↓↓↓

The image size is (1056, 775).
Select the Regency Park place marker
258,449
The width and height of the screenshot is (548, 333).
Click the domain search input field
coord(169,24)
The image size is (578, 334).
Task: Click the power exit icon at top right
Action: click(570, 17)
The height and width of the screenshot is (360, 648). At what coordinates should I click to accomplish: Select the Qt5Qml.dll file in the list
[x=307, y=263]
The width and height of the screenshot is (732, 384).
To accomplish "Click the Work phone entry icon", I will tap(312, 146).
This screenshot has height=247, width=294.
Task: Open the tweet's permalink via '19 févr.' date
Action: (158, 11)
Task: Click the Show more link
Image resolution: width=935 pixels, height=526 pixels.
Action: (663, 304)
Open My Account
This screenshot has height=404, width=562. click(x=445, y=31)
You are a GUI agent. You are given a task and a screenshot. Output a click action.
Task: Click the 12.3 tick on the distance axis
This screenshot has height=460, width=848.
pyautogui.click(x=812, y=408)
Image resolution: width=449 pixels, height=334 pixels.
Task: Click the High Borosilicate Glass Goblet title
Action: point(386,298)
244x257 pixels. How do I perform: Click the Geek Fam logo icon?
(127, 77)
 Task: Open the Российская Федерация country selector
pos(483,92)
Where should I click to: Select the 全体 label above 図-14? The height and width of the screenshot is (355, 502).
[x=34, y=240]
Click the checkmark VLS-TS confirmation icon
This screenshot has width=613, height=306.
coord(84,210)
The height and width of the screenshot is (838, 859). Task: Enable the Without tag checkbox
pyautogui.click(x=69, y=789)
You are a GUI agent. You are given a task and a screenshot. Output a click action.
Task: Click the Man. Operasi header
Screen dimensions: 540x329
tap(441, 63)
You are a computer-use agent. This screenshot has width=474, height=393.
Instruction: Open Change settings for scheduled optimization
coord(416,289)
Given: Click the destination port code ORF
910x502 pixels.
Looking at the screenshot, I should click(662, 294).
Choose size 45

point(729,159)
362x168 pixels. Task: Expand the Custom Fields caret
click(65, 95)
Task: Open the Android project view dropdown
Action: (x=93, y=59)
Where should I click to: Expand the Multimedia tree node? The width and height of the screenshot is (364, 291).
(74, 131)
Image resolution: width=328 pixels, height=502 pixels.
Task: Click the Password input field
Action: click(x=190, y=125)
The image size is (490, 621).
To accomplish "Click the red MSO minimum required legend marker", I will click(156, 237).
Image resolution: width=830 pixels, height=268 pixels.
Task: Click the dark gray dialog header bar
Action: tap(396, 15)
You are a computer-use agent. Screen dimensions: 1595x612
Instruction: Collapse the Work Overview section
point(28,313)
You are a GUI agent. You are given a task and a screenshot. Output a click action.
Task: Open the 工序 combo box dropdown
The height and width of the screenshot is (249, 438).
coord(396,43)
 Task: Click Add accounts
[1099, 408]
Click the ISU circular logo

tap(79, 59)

↑↑↑

WHAT THE TASK ASKS:
Copy out, word for word, the part of the entries above that begins at the line with "This screenshot has width=613, height=306." and ends at the line with "The image size is (490, 621).", including both.

ANSWER TO THIS EXERCISE:
This screenshot has width=613, height=306.
coord(84,210)
The height and width of the screenshot is (838, 859). Task: Enable the Without tag checkbox
pyautogui.click(x=69, y=789)
You are a GUI agent. You are given a task and a screenshot. Output a click action.
Task: Click the Man. Operasi header
Screen dimensions: 540x329
tap(441, 63)
You are a computer-use agent. This screenshot has width=474, height=393.
Instruction: Open Change settings for scheduled optimization
coord(416,289)
Given: Click the destination port code ORF
910x502 pixels.
Looking at the screenshot, I should click(662, 294).
Choose size 45

point(729,159)
362x168 pixels. Task: Expand the Custom Fields caret
click(65, 95)
Task: Open the Android project view dropdown
Action: (x=93, y=59)
Where should I click to: Expand the Multimedia tree node? The width and height of the screenshot is (364, 291).
(74, 131)
Image resolution: width=328 pixels, height=502 pixels.
Task: Click the Password input field
Action: click(x=190, y=125)
The image size is (490, 621).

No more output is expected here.